Rand Group says the model “has been extremely accurate.”
In the most pessimistic case, bitcoin would trade at USD 90,000 in December 2026.
The bitcoin (BTC) decay channel, a statistical metric created by the analyst who identifies himself as Sminston With and who has accurately anticipated previous highs and lows for the digital currency, projects an average price target of $153,000 by the end of 2026. This estimate represents the midline of support or equilibrium point of the mathematical model for the end of next year.
Sminston With explains that this tool “offers a fairly reasonable range” to measure the market. For its part, Rand Group, a financial analysis and consulting firm affirms that the decay model “has been extremely accurate over the past 14 years” in regulating performance expectations. For example, this model has forecast bitcoin falling slightly below $20,000 in the previous bear cycle.
The principle behind this model is that the speed and magnitude of bitcoin profits decay with each cycle. The asset maintains a long-term macro-bullish trendbut its returns are reduced after each halving, the event that reduces the issuance of new BTC coins by half.
For example, going from $0.10 to $100 per BTC required a much smaller capital injection than needed to move the price from $10,000 to $100,000. The model fits its curves assuming that each subsequent bull market will be percentage-wise less aggressive than the previous one. Instead of projecting infinite exponential growth, the channel bands gradually flatten into the future.
For the end of 2026, the model calculates reference values based on different quantiles (q) or statistical measures of position, as seen in the following graph. The 0.05 quantile establishes the strictest lower support or safe floor zone at $90,000 in case of a conservative-bearish scenario.

Sminston With –.
The intermediate projection, corresponding to the 0.5 quantile, places the balance point at the aforementioned $153,000. Above this value, the upper 0.05 quantile marks an intermediate resistance of $255,000, while the upper 0.5 quantile sets the maximum ceiling at $295,000.

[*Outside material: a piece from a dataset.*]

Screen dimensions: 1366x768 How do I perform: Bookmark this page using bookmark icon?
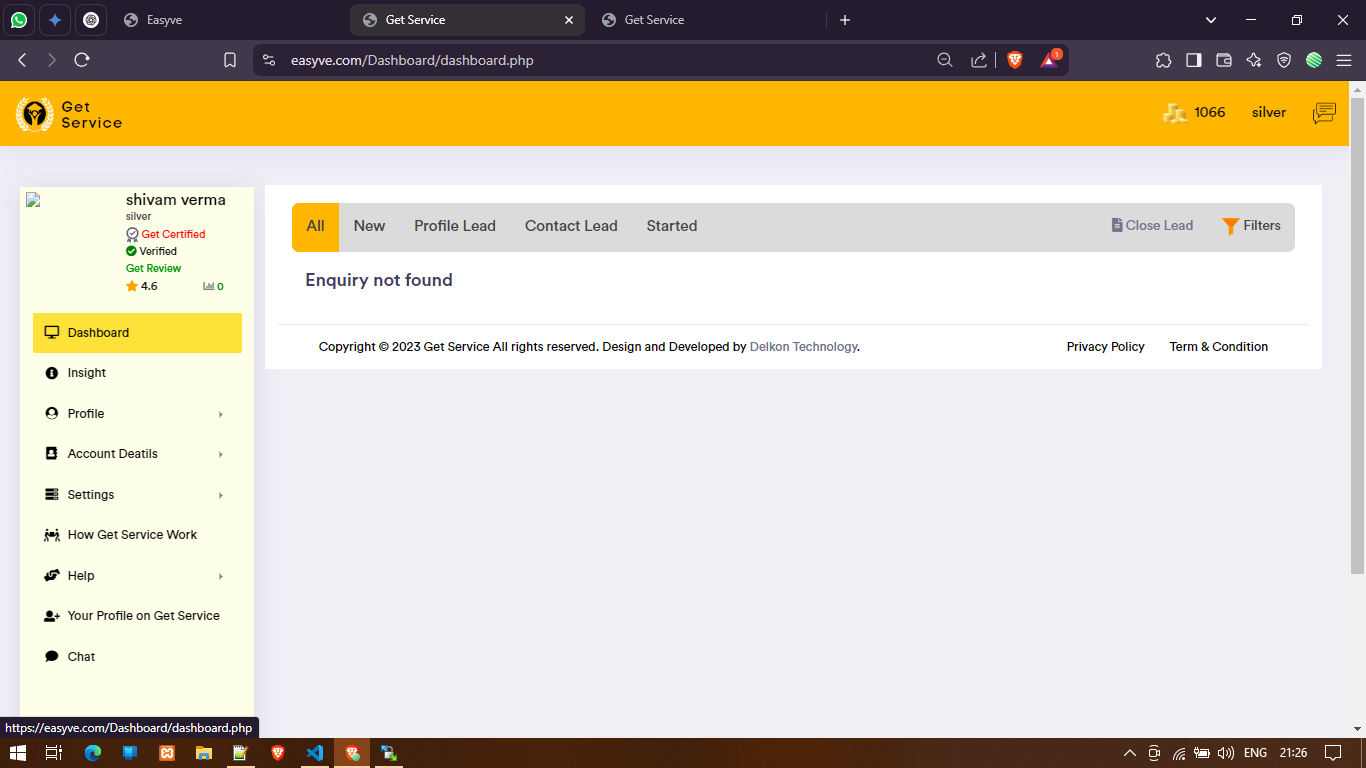point(230,60)
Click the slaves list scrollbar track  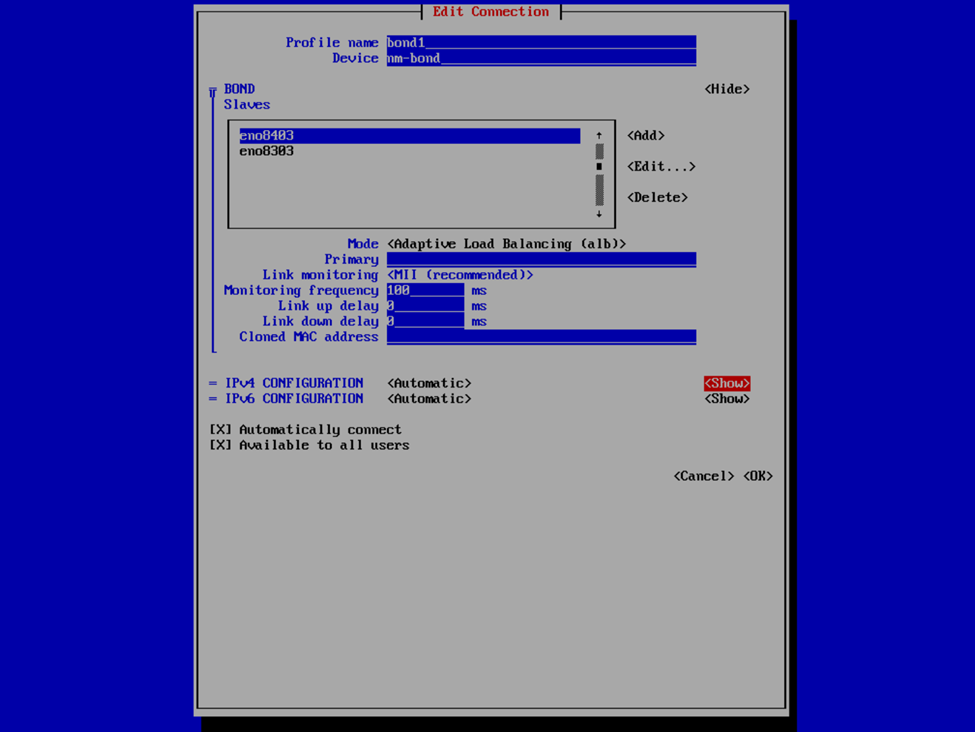coord(599,188)
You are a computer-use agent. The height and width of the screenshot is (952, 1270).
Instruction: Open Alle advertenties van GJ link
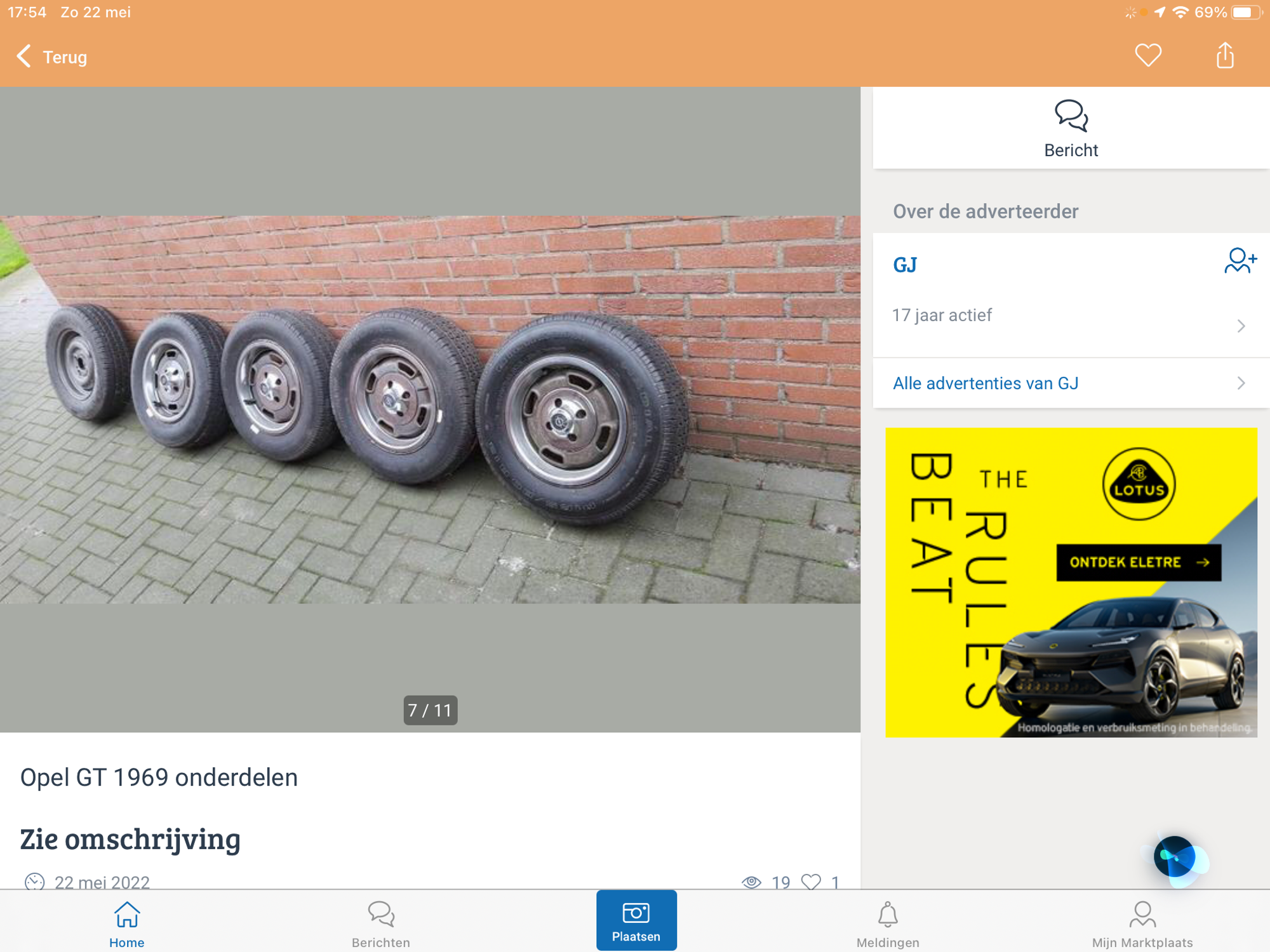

In the longer term, the indicator extends its bullish estimates for the following maturation periods. The bands’ projections move between $128,000 and $308,000 by the end of 2027, maintaining the decelerated growth curve.
Despite these optimistic mathematical projections, There are market operators with much more cautious positions. No Limit Gains, trader and founder of the investment community The Assembly, has exposed bearish scenarios that place possible objectives near $45,000, as reported by CriptoNoticias.
“Bitcoin moves in a four-year cycle, driven by liquidity, leverage and human behavior. Not by vibes or euphoria,” said the founder of The Assembly. His position reminds us that deep corrections are part of the normal behavior of the market.
Sminston With emphasized that “tools like these help avoid buying in bubbles,” preventing the investor from acting out of excessive enthusiasm. The analysis of historical data allows us to understand that the current declines fall within the normal maturation parameters of the digital asset. “For comparison, bitcoin was at $43,000 in December 2023,” the analyst recalled to illustrate long-term growth.
The use of statistical models offers insight into managing financial risk in a volatile market. In the end, understanding that percentage returns decrease over time helps you set realistic investment goals based on data rather than speculation.